Tess had finally turned, wearing the expression of a guru.
“Yes, my young apprentice. Today you will meet the target.” She paused. “But we won’t go to him… he’ll come to us.”
“I’m sorry, what?”
“The prey must approach the seductress of its own free will. Even if—in reality—it was the seductress who maneuvered him there with a few subtle psychological devices.”
She tucked a strand of hair behind her ear. “The queen never leaves her throne. It’s the knight who kneels before her.”
“Okay, but… how exactly are you planning to lure him to this dump?”
“Who said we’re staying here?” She arched an eyebrow, offended. “A real seductress doesn’t believe in miracles, she believes in technique. And logistics. We’ll move closer to his golden kingdom. We’ll infiltrate. Like spies. And once we’re inside… he’ll come to us.”
“And this golden kingdom would be…?”
“The Vellum.Five-star hotel on 57th and Park. Rooftop pool, panoramic suites, white-glove service 24/7. Actors, rockstars, billionaires in disguise.”
“And Ryder’s staying there?”
“Until Friday. Last New York show.”
“But… he travels with bodyguards!”
“You think I don’t know that?” she scoffed. “Please. I’m twenty moves ahead. He’s already in love with me. He just doesn’t know it yet. In twoweeks he’ll be so gone he’ll probably propose. On his knees. With the ring in his mouth.”

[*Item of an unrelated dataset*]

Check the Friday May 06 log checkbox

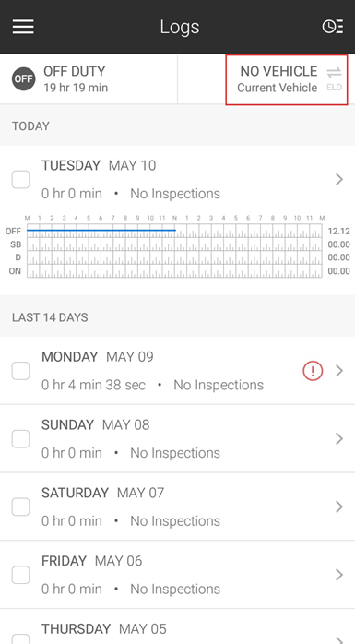pos(20,575)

“Okay, and what’s the plan once we get inside the Vellum?”
She gave me an enigmatic smile, pure undercover Bond girl.
“I’ll explain once we’re there. Get ready. Wear something nice. You don’t want to look like a peasant among men who smell like vanilla and privilege, do you?”

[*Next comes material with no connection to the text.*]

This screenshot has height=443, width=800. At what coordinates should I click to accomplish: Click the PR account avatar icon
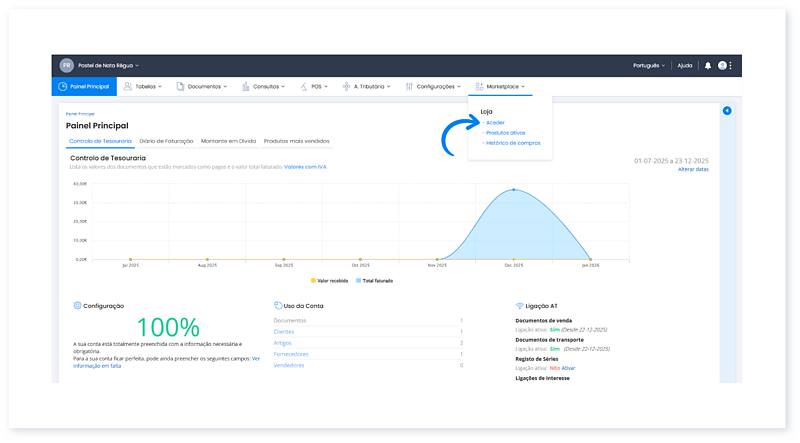pyautogui.click(x=67, y=65)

“Wait—you mean we’re going now?”
“When else? A true seductress doesn’t wait for the perfect moment… She creates it.”
18
Walking into The Vellumwas like climbing inside a designer handbag worth six figures: silent, pristine, and way too elegant to be carrying two mortals like us. The sliding doors sighed open as if they’d instantly recognized we weren’t exactly their usual clientele.
Inside, the air smelled like cedar, white musk, and multimillion-dollar contracts. The walls looked like gray velvet—though I was pretty sure if we touched them, some invisible alarm would zap our fingers. In the center of the lobby, a black crystal chandelier dangled like post-apocalyptic art, and every receptionist held themselves with the posture of a diplomat cross-trained in ballet.

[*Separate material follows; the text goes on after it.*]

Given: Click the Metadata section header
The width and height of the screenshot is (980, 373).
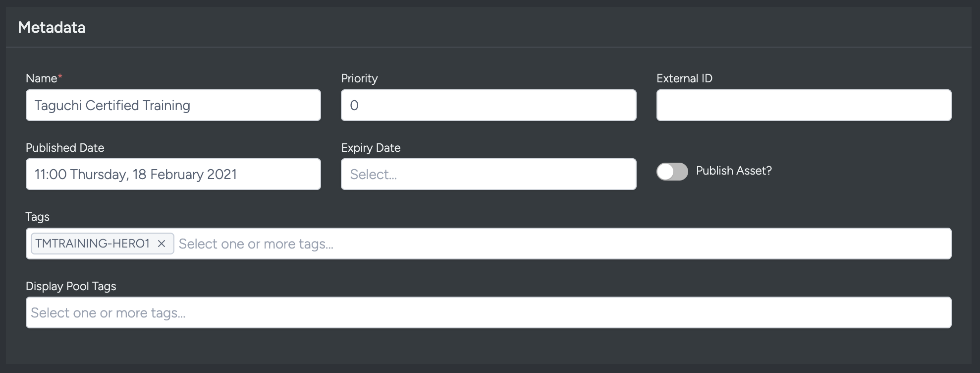Looking at the screenshot, I should pyautogui.click(x=52, y=27).
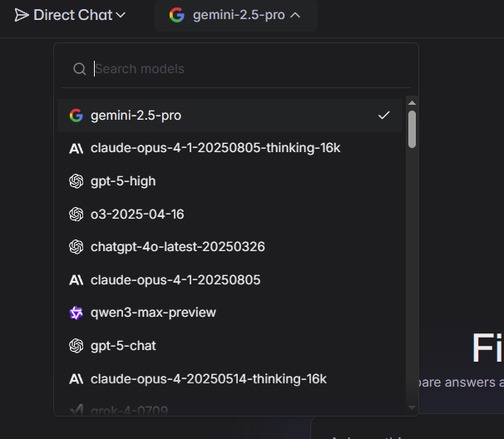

Tess walked as if she’d been called up to accept a lifetime achievement award—confident stride, dark sunglasses indoors, coat draped over her shoulders in open defiance of gravity. I followed, with the unmistakable look of someone about to be arrested for breathing too loudly in a two-thousand-dollar-a-night hotel.
“This place smells like offshore money,” Tess whispered as we passed the colonnaded gallery. “And if you order the Nebula cocktail, they literally bring the fog to your table. Liquid nitrogen. Silver-glove service.”
“Perfect,” I muttered. “I already feel broke down to my bone marrow.”
The lobby bar looked like the fever dream of a fashion designer on opiates: mirrored walls, champagne-colored mood lighting, ochre velvet chairs arranged in perfect circles. At the center, a backlit onyx bar where white-gloved bartenders in tux jackets poured fluorescent liquids into teardrop-shaped glasses.